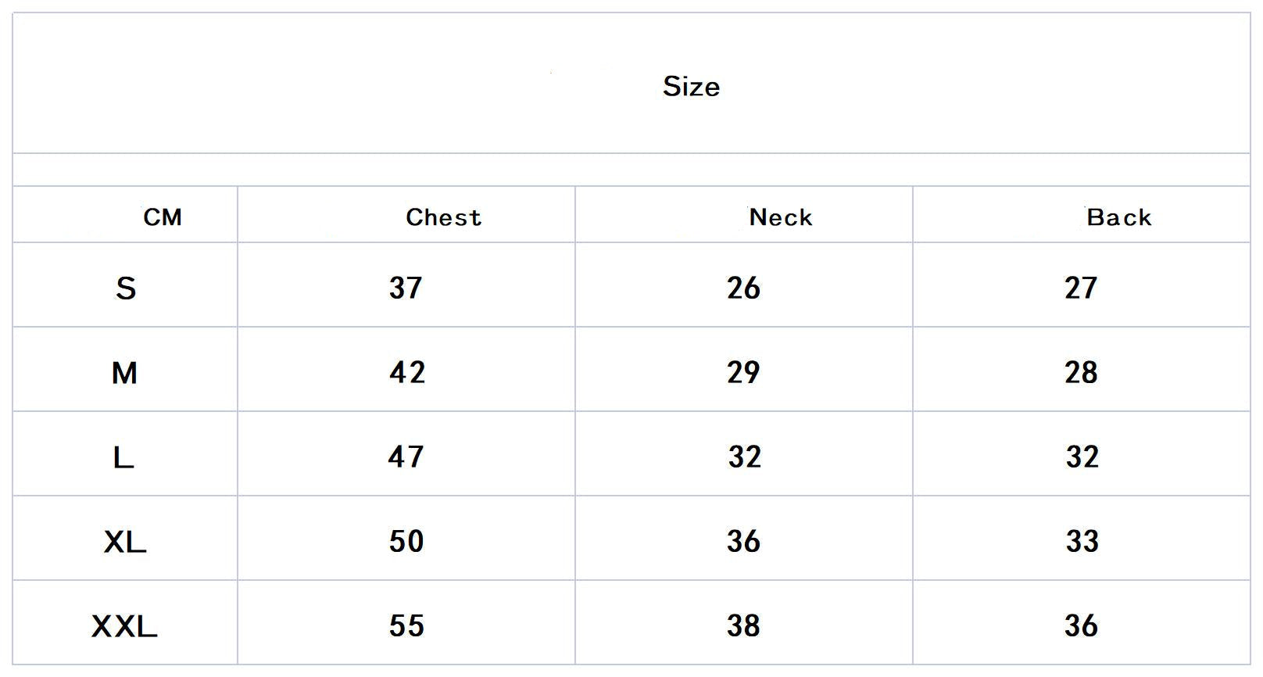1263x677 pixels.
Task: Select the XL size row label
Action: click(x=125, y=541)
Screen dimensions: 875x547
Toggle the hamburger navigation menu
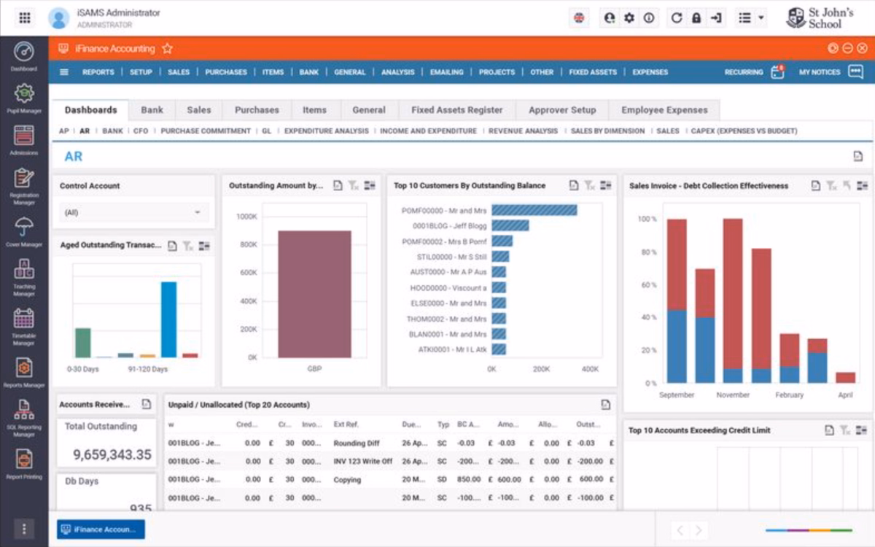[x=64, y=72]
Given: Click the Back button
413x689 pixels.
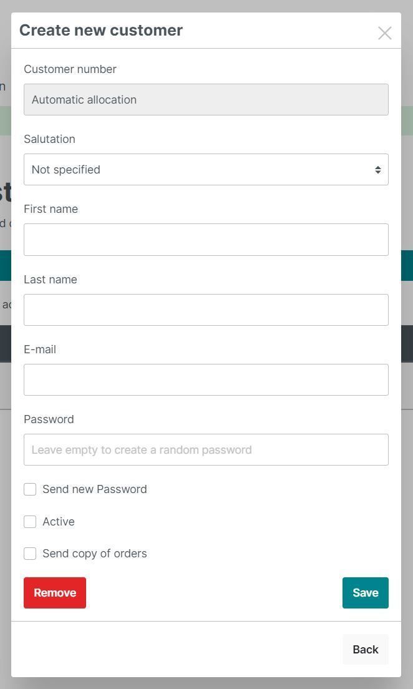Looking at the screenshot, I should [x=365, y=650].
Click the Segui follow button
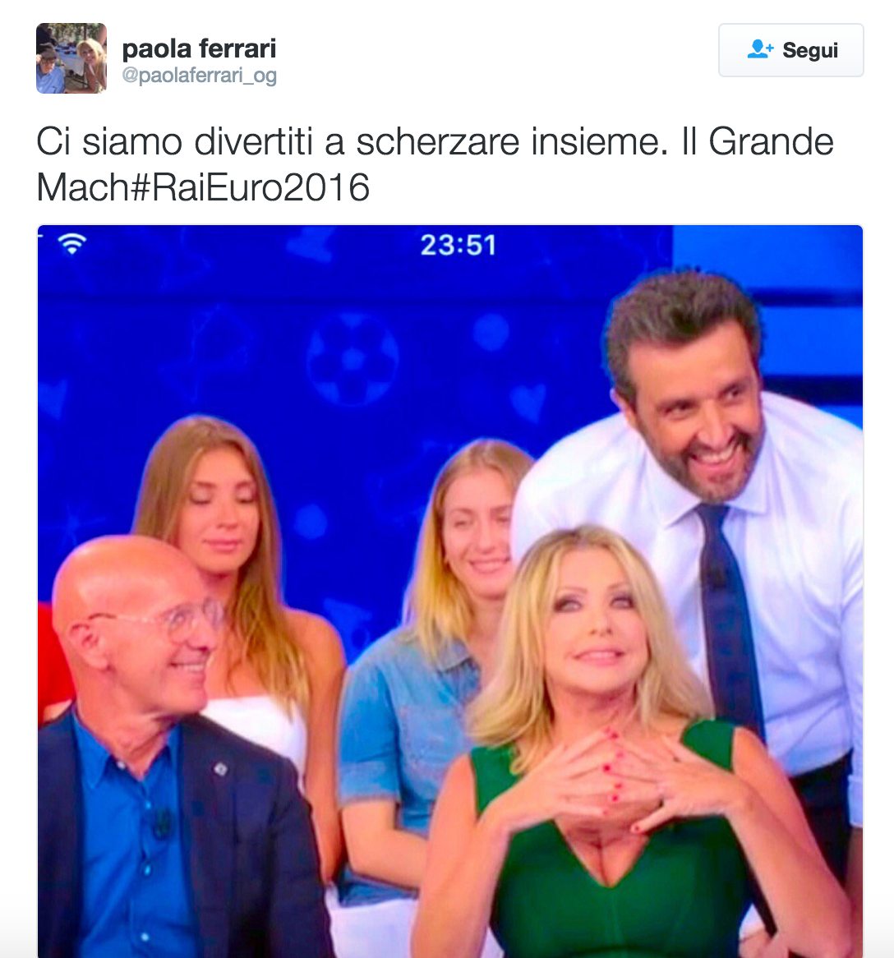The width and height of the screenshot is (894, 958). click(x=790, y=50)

########

§ Goal:
Please echo the data above line for line, leaving out the pictures.

§ Solved exercise:
1263x677 pixels.
Task: Select the XL size row label
Action: click(x=125, y=541)
Screen dimensions: 875x547
Toggle the hamburger navigation menu
[x=64, y=72]
Given: Click the Back button
413x689 pixels.
Looking at the screenshot, I should [x=365, y=650].
Click the Segui follow button
The width and height of the screenshot is (894, 958). click(x=790, y=50)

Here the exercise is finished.